======== EXTRACTED MATERIAL
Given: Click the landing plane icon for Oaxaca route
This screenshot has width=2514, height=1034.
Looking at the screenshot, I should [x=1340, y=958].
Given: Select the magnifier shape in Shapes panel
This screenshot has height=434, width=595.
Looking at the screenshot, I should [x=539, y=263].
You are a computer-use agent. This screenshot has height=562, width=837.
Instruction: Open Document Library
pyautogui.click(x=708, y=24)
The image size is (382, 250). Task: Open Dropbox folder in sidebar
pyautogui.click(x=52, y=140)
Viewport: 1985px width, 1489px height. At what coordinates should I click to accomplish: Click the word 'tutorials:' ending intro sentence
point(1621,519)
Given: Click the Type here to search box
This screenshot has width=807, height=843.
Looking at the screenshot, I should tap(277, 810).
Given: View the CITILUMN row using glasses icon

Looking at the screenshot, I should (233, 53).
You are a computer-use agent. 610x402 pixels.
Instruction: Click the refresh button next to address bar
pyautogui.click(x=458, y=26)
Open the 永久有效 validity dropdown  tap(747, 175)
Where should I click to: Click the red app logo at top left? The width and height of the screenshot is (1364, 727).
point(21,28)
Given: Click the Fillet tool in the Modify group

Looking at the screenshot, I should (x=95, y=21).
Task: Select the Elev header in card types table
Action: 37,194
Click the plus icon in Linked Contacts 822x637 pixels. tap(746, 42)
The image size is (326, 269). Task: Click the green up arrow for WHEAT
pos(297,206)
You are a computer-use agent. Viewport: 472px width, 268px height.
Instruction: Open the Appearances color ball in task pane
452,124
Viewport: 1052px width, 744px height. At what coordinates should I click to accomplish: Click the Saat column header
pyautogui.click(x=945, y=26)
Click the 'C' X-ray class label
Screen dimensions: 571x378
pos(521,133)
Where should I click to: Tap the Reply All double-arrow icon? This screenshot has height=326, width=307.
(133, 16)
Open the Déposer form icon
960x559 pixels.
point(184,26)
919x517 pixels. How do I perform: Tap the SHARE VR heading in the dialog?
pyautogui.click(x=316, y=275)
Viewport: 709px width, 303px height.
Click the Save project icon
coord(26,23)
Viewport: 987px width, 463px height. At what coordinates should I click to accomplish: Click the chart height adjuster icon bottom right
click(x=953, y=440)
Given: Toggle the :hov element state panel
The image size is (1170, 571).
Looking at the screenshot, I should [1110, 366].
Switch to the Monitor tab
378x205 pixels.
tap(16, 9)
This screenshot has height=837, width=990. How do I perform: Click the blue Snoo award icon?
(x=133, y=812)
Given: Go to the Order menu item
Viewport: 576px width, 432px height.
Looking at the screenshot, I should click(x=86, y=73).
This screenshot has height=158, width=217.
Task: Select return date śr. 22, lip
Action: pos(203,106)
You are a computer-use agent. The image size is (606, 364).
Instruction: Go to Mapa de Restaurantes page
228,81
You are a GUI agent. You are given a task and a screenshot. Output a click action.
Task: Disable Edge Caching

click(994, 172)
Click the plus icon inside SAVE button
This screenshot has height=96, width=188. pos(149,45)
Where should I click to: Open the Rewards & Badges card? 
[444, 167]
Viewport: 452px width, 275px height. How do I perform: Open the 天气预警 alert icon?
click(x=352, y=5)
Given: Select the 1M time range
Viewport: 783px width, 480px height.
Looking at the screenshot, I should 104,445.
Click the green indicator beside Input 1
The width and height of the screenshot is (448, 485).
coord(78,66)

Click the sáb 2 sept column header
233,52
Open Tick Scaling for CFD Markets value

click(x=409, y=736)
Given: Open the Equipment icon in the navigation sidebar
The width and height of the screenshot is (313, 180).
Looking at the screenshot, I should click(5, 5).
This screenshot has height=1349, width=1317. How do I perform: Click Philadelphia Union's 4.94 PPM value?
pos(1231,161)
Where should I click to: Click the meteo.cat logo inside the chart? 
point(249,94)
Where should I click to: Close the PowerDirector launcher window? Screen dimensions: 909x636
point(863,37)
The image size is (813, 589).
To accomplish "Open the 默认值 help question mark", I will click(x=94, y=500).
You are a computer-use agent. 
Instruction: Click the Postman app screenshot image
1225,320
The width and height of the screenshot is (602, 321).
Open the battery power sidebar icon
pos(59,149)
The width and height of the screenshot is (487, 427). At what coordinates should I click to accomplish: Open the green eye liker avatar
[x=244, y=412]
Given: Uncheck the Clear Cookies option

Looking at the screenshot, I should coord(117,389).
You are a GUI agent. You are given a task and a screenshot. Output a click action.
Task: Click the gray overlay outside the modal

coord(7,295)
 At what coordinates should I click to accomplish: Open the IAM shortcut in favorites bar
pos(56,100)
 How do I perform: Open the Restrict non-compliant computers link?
================
WRITTEN PROBLEM
Reproduce the lines verbatim, starting at the line that contains "The width and height of the screenshot is (602, 321)." and continuing through the final line of the records, both ends included.

COMPLETED EXERCISE
The width and height of the screenshot is (602, 321).
Open the battery power sidebar icon
pos(59,149)
The width and height of the screenshot is (487, 427). At what coordinates should I click to accomplish: Open the green eye liker avatar
[x=244, y=412]
Given: Uncheck the Clear Cookies option

Looking at the screenshot, I should coord(117,389).
You are a GUI agent. You are given a task and a screenshot. Output a click action.
Task: Click the gray overlay outside the modal

coord(7,295)
 At what coordinates should I click to accomplish: Open the IAM shortcut in favorites bar
pos(56,100)
 How do I perform: Open the Restrict non-compliant computers link?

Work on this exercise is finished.